Reproduce the entries below exactly, but only from the line containing "claim my 10% off (984, 1371)" to the line containing "Impressum (1198, 705)", inclusive.

[Start of Attachment]

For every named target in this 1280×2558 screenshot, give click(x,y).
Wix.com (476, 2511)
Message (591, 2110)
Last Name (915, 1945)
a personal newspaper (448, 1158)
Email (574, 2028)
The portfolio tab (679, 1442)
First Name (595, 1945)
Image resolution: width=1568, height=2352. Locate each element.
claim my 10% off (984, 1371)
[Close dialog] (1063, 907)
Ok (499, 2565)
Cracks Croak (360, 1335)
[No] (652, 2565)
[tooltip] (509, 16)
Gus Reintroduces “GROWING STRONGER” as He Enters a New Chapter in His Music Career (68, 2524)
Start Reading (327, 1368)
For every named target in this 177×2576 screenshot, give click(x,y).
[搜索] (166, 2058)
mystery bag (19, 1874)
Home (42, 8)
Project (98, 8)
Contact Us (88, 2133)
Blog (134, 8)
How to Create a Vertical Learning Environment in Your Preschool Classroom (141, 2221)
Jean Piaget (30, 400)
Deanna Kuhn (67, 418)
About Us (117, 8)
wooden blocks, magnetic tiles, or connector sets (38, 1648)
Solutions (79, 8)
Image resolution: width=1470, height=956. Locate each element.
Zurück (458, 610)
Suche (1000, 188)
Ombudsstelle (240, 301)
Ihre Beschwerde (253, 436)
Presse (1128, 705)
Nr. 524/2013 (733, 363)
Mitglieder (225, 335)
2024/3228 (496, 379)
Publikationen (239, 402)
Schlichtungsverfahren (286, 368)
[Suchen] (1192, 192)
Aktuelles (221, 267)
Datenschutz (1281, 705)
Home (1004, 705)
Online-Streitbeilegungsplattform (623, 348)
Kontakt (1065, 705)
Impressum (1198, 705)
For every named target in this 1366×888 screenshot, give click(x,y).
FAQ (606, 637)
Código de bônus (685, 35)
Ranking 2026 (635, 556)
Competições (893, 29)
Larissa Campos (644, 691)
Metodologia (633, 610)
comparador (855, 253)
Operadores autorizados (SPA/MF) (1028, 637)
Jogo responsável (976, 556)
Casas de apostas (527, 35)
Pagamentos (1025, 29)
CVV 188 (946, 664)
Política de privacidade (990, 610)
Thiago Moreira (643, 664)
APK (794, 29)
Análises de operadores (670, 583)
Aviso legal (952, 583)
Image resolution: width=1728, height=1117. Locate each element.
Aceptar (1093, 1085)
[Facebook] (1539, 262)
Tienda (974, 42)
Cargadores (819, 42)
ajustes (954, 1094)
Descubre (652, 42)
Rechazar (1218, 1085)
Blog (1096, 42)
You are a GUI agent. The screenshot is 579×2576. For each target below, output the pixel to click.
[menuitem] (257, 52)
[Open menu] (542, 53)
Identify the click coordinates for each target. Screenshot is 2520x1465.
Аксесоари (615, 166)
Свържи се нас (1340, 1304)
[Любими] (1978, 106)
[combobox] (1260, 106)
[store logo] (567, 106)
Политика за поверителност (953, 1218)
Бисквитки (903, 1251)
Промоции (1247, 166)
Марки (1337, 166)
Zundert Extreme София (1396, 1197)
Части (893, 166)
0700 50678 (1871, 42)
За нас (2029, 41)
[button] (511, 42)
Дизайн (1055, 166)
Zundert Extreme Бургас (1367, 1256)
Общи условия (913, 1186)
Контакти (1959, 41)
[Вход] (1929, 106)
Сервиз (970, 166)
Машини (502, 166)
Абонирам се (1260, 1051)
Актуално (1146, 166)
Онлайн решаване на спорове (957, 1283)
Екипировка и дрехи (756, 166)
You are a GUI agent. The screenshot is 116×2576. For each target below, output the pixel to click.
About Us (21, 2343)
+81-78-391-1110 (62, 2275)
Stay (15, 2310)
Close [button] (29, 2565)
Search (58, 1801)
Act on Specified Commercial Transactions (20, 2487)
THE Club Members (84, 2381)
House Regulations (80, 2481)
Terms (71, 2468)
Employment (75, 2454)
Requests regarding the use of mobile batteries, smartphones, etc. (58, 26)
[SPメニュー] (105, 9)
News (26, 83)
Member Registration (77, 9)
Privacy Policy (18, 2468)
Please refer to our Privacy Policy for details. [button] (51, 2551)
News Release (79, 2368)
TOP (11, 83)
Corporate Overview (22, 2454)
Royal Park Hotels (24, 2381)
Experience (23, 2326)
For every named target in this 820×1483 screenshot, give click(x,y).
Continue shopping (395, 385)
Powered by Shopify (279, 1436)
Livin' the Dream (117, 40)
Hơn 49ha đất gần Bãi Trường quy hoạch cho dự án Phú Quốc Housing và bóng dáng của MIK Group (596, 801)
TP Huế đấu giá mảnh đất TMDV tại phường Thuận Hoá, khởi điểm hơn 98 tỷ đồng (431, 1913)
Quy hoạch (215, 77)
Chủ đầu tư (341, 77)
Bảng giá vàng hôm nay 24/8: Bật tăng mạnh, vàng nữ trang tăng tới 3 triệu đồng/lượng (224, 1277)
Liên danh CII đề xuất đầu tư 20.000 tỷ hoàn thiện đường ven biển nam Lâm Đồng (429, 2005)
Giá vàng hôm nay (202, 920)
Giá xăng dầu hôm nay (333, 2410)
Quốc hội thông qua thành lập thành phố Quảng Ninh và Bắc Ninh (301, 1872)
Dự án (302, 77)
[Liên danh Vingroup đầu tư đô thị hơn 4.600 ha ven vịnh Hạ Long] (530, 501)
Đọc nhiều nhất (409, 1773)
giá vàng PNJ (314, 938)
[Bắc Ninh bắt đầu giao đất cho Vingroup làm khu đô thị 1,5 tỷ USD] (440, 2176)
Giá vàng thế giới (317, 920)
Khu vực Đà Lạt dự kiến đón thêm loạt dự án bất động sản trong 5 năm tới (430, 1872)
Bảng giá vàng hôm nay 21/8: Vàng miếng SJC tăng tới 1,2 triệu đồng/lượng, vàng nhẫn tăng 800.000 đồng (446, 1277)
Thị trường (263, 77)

[End of Attachment]

» **Completed task**:
claim my 10% off (984, 1371)
[Close dialog] (1063, 907)
Ok (499, 2565)
Cracks Croak (360, 1335)
[No] (652, 2565)
[tooltip] (509, 16)
Gus Reintroduces “GROWING STRONGER” as He Enters a New Chapter in His Music Career (68, 2524)
Start Reading (327, 1368)
For every named target in this 177×2576 screenshot, give click(x,y).
[搜索] (166, 2058)
mystery bag (19, 1874)
Home (42, 8)
Project (98, 8)
Contact Us (88, 2133)
Blog (134, 8)
How to Create a Vertical Learning Environment in Your Preschool Classroom (141, 2221)
Jean Piaget (30, 400)
Deanna Kuhn (67, 418)
About Us (117, 8)
wooden blocks, magnetic tiles, or connector sets (38, 1648)
Solutions (79, 8)
Image resolution: width=1470, height=956. Locate each element.
Zurück (458, 610)
Suche (1000, 188)
Ombudsstelle (240, 301)
Ihre Beschwerde (253, 436)
Presse (1128, 705)
Nr. 524/2013 (733, 363)
Mitglieder (225, 335)
2024/3228 (496, 379)
Publikationen (239, 402)
Schlichtungsverfahren (286, 368)
[Suchen] (1192, 192)
Aktuelles (221, 267)
Datenschutz (1281, 705)
Home (1004, 705)
Online-Streitbeilegungsplattform (623, 348)
Kontakt (1065, 705)
Impressum (1198, 705)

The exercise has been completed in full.